◆ **Information shown**:
-*-*-
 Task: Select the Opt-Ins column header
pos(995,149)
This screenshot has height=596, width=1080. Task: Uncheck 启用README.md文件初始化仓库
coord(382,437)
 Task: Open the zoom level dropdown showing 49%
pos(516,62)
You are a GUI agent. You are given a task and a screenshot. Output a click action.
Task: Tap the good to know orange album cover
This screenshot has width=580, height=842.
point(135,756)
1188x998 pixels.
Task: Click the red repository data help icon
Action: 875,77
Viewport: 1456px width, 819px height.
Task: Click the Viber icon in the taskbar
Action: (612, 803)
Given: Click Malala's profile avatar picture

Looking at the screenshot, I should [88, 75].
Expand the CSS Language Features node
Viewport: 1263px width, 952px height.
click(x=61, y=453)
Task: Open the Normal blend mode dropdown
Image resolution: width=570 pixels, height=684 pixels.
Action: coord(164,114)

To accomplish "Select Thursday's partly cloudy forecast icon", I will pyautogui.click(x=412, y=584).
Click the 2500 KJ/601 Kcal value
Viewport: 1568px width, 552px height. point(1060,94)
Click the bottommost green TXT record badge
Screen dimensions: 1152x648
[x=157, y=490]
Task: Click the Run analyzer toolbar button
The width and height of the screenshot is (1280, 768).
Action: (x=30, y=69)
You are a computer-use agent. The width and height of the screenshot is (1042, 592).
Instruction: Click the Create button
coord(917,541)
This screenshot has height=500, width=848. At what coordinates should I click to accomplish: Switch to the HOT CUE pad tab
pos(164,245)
-*-*-
◆ **Goal of the exercise**: Write the listing out again, word for word, in its entirety.

◆ **Result of the exercise**:
 Task: Select the Opt-Ins column header
pos(995,149)
This screenshot has height=596, width=1080. Task: Uncheck 启用README.md文件初始化仓库
coord(382,437)
 Task: Open the zoom level dropdown showing 49%
pos(516,62)
You are a GUI agent. You are given a task and a screenshot. Output a click action.
Task: Tap the good to know orange album cover
This screenshot has width=580, height=842.
point(135,756)
1188x998 pixels.
Task: Click the red repository data help icon
Action: 875,77
Viewport: 1456px width, 819px height.
Task: Click the Viber icon in the taskbar
Action: (612, 803)
Given: Click Malala's profile avatar picture

Looking at the screenshot, I should [88, 75].
Expand the CSS Language Features node
Viewport: 1263px width, 952px height.
click(x=61, y=453)
Task: Open the Normal blend mode dropdown
Image resolution: width=570 pixels, height=684 pixels.
Action: coord(164,114)

To accomplish "Select Thursday's partly cloudy forecast icon", I will pyautogui.click(x=412, y=584).
Click the 2500 KJ/601 Kcal value
Viewport: 1568px width, 552px height. point(1060,94)
Click the bottommost green TXT record badge
Screen dimensions: 1152x648
[x=157, y=490]
Task: Click the Run analyzer toolbar button
The width and height of the screenshot is (1280, 768).
Action: (x=30, y=69)
You are a computer-use agent. The width and height of the screenshot is (1042, 592).
Instruction: Click the Create button
coord(917,541)
This screenshot has height=500, width=848. At what coordinates should I click to accomplish: Switch to the HOT CUE pad tab
pos(164,245)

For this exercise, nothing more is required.